_What to do_
Reproduce every line of the records below verbatim, leaving out the pictures.

----------------

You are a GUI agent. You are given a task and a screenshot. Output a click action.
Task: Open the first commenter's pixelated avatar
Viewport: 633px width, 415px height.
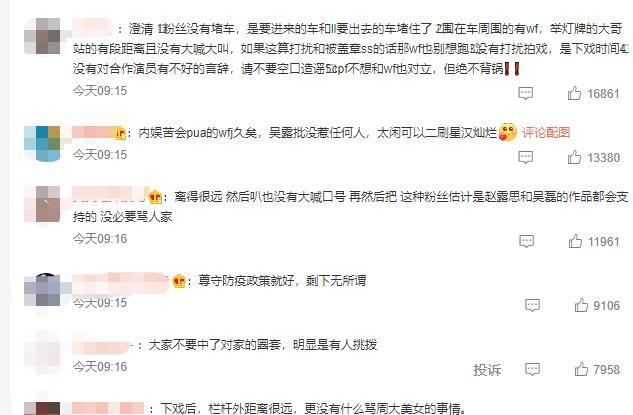coord(42,36)
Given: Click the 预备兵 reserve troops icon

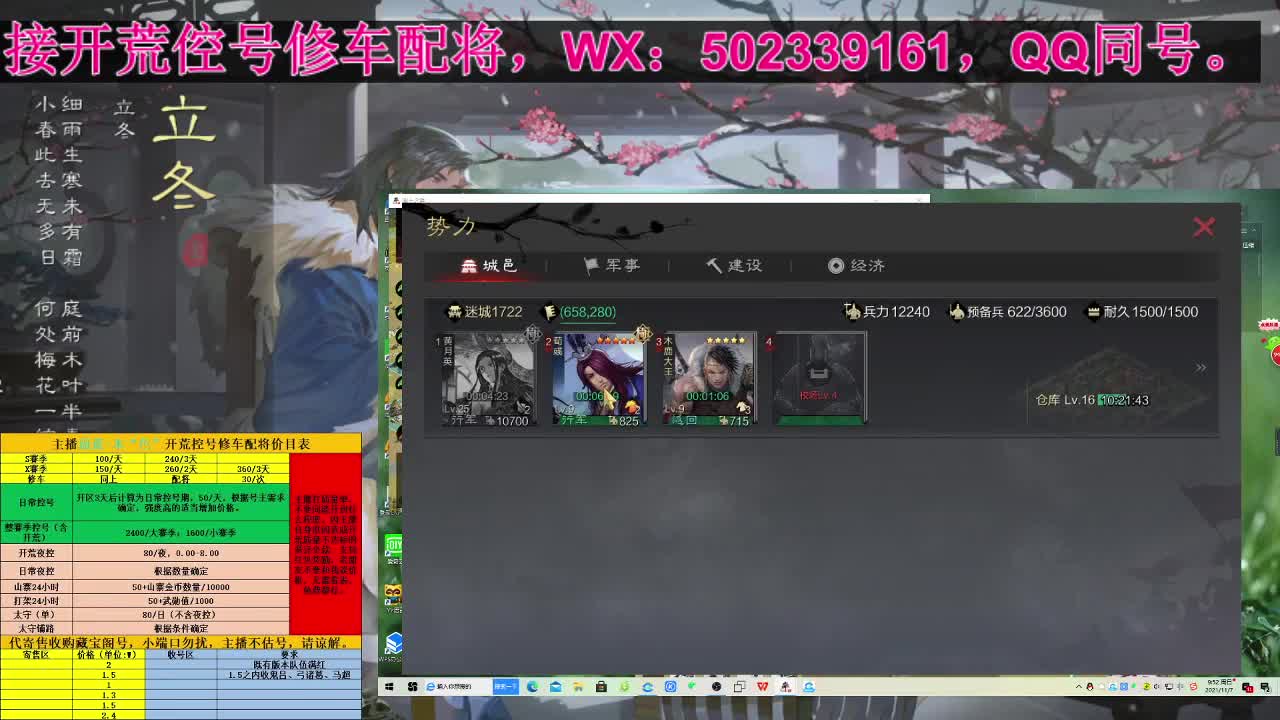Looking at the screenshot, I should tap(956, 311).
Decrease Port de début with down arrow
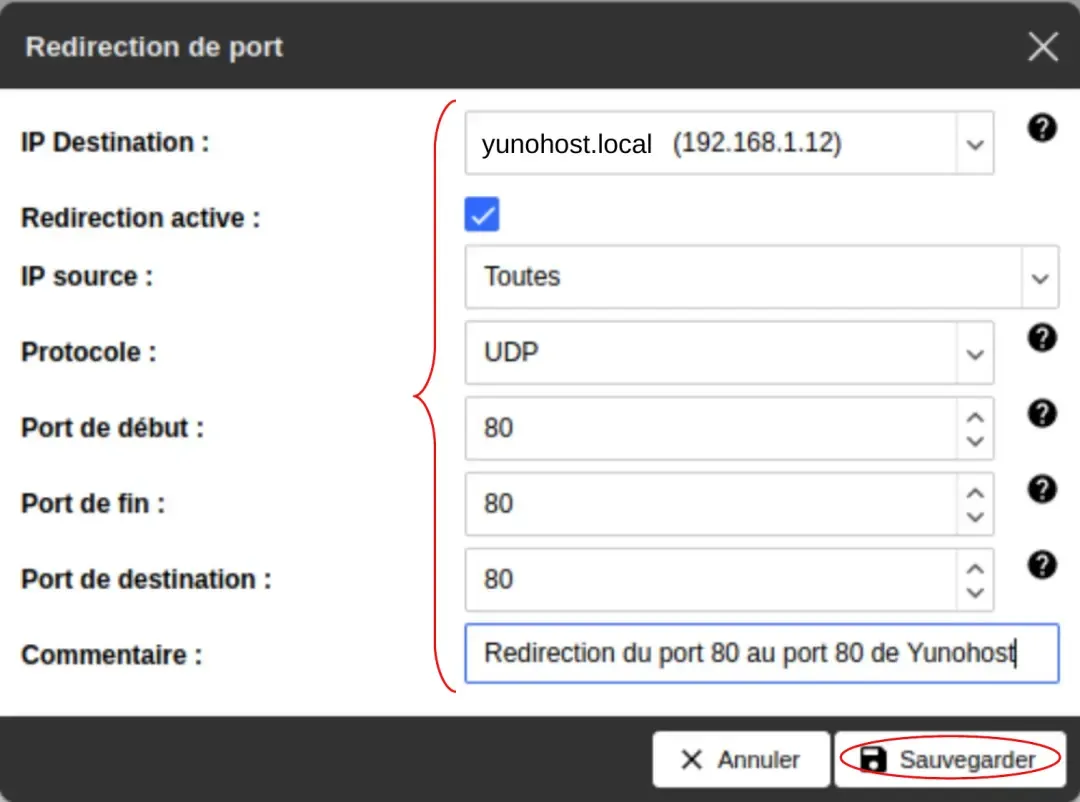This screenshot has height=802, width=1080. click(x=975, y=441)
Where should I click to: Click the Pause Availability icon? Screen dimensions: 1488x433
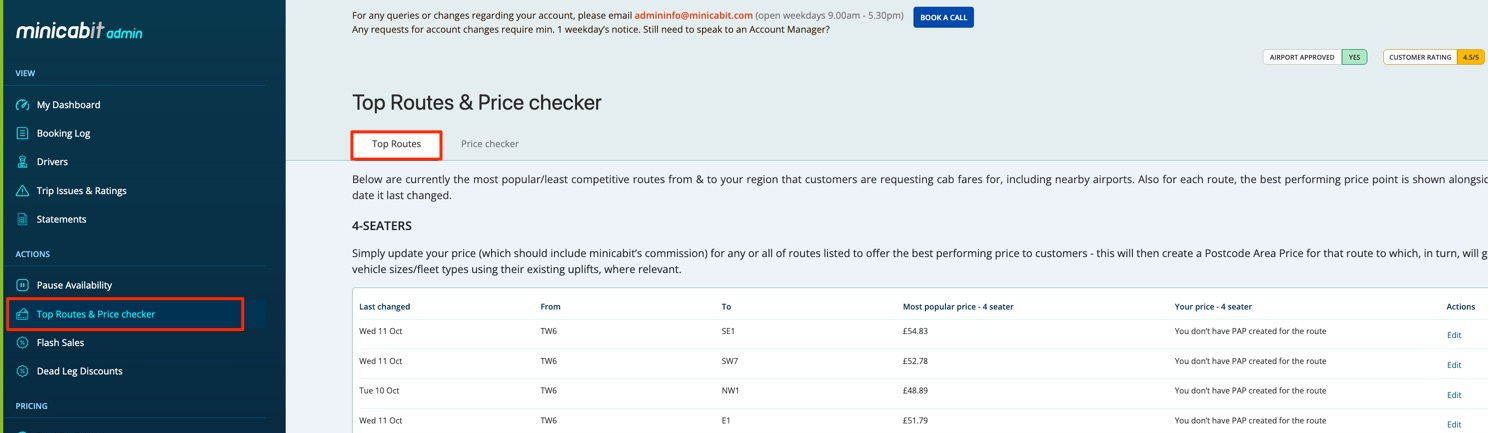coord(22,285)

----------------

_Expected answer_
You are a GUI agent. You are given a task and a screenshot. Output a click action.
Task: Open the first commenter's pixelated avatar
Viewport: 633px width, 415px height.
coord(42,36)
Given: Click the 预备兵 reserve troops icon

Looking at the screenshot, I should tap(956, 311).
Decrease Port de début with down arrow
This screenshot has height=802, width=1080. click(x=975, y=441)
Where should I click to: Click the Pause Availability icon? Screen dimensions: 1488x433
coord(22,285)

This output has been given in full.